Un 4-0 qui ne ressemble pas à un feu de paille

Il y a des soirs où Geoffroy-Guichard ne se contente pas de rugir: il dicte la partition. Contre Annecy, l’ASSE a signé un 4-0 net, propre, presque clinique. Et surtout, un 4-0 qui raconte autre chose qu’un simple écart de niveau. Il raconte une équipe qui a enfin l’air de savoir exactement ce qu’elle veut faire du ballon… et de l’adversaire.

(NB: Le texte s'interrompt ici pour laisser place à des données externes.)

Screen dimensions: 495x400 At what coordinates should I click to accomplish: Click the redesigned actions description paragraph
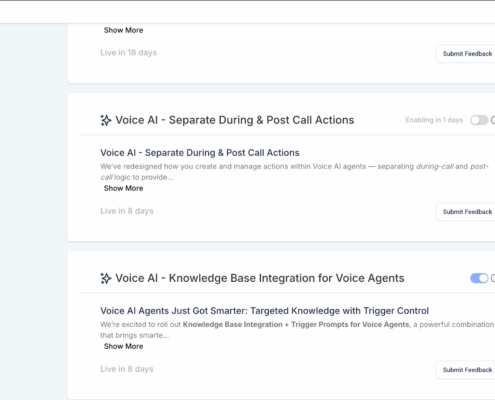(x=294, y=172)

Le contexte rend la démonstration plus savoureuse. Quelques jours plus tôt, le point pris à Grenoble avait laissé un goût de « pas mal, mais pas assez ». Là, la réponse a été immédiate: intensité, pressing, verticalité. Montanier a osé un plan plus tranchant, avec une structure qui a donné de l’air aux joueurs offensifs et de la sécurité aux relances. Le genre de soirée où l’on se surprend à regarder l’horloge en se disant: « déjà? » tant le match semble filer dans un seul sens.

Le premier signal, c’est la maîtrise sans fioritures. Pas besoin de 70% de possession pour étouffer. L’ASSE a surtout contrôlé les zones: récupération haute, deuxième ballon, et cette capacité à repartir vite, très vite, dès que l’espace s’ouvre. Annecy a eu le tort d’être joueur par séquences, et l’ASSE a eu la qualité d’être impitoyable. Ce mélange-là, en Ligue 2, fait souvent très mal.

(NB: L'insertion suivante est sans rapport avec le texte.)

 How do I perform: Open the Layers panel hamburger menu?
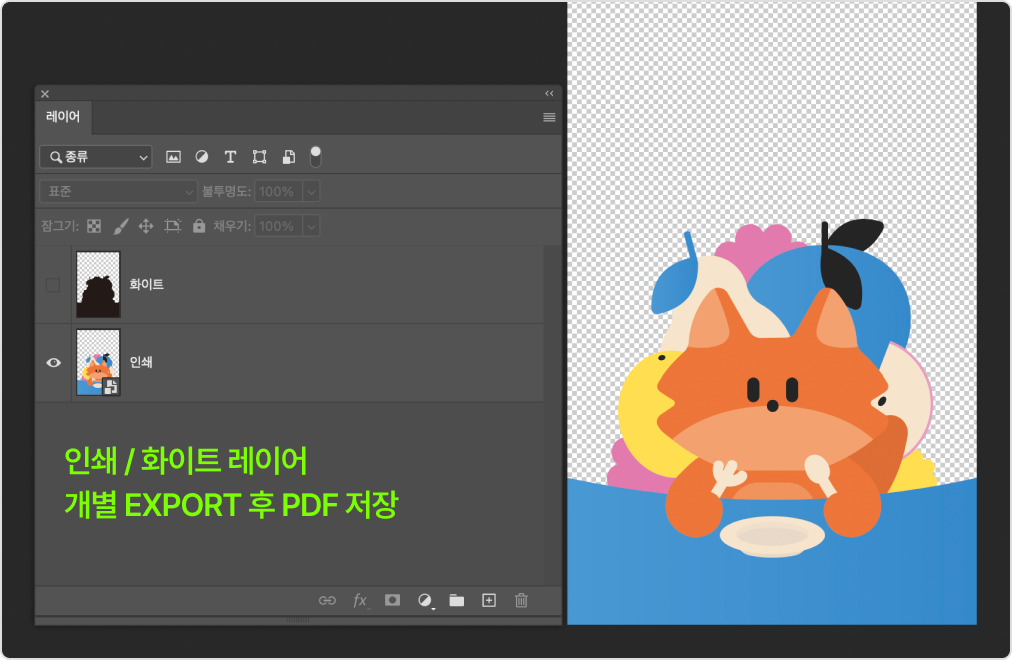(549, 117)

Dans ce décor, Kévin Pedro a encore pris de l’épaisseur. Son but d’ouverture a fait plus que lancer la soirée: il a libéré le stade et confirmé une tendance. Pedro n’est plus seulement un jeune qui dépanne, c’est un joueur qui s’installe. Et quand un défenseur marque tôt, c’est rarement un hasard: cela dit quelque chose de la présence sur coups de pied arrêtés, de la confiance, et d’une équipe qui attaque les moments clés.

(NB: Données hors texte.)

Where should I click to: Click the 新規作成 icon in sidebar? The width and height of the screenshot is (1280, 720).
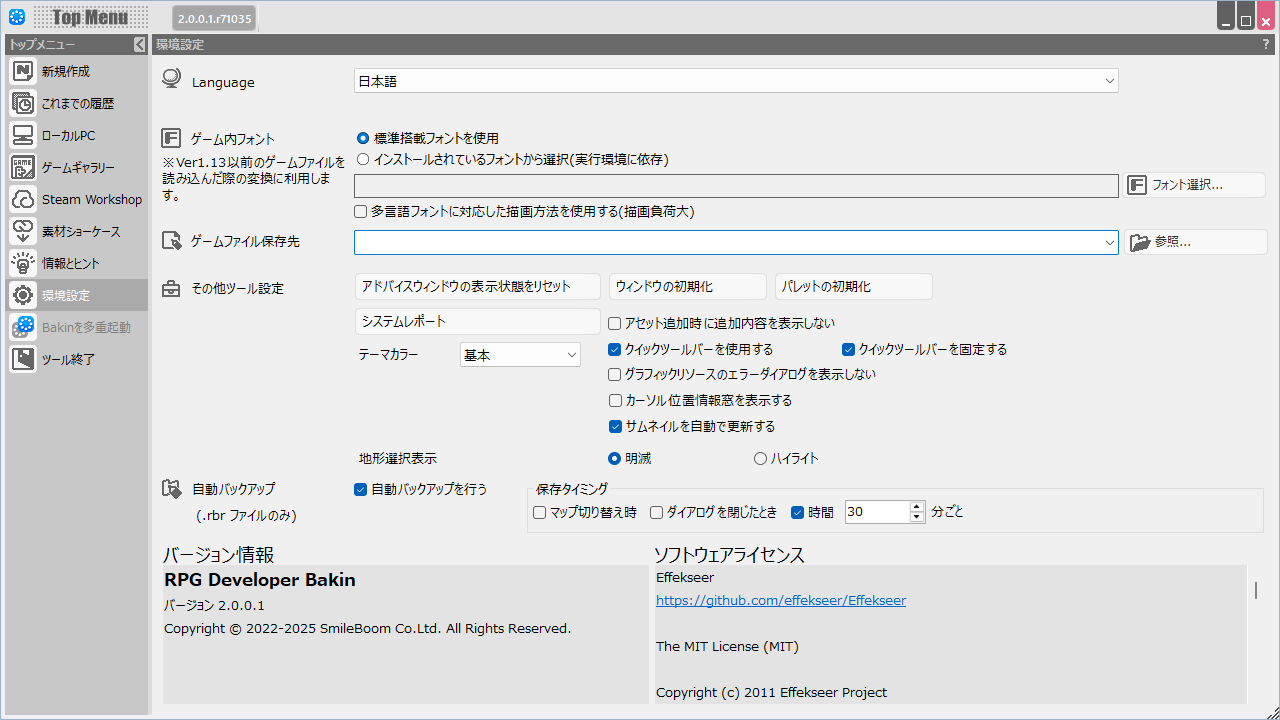pyautogui.click(x=24, y=71)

Devant, la connexion Stassin–Cardona a enfin ressemblé à une évidence. Stassin a alterné appels, remises, et ce sens du timing qui transforme une action banale en situation nette. Cardona, lui, a joué avec cette générosité parfois agaçante quand on voudrait le voir frapper plus vite… mais terriblement utile quand l’équipe tourne. Le troisième homme, Zuriko Davitashvili, a ajouté sa touche: du mouvement, de la percussion, et ce but qui vient récompenser une soirée où l’ASSE a attaqué en vagues, pas en prières.

Le point le plus intéressant, c’est ce que ce match dit du coach. Montanier n’a pas seulement « remis de l’ordre ». Il a donné une forme. Il a créé des repères. Et quand une équipe de Ligue 2 commence à jouer avec des repères, elle devient pénible à affronter, parce qu’elle ne dépend plus d’un éclair individuel pour exister. C’est probable que ce système ne soit pas figé: Montanier a déjà montré dans sa carrière qu’il aimait alterner. Mais ce 4-0, lui, fixe une référence. Et une référence, dans un sprint, ça sert à deux choses: rassurer les joueurs… et inquiéter les autres.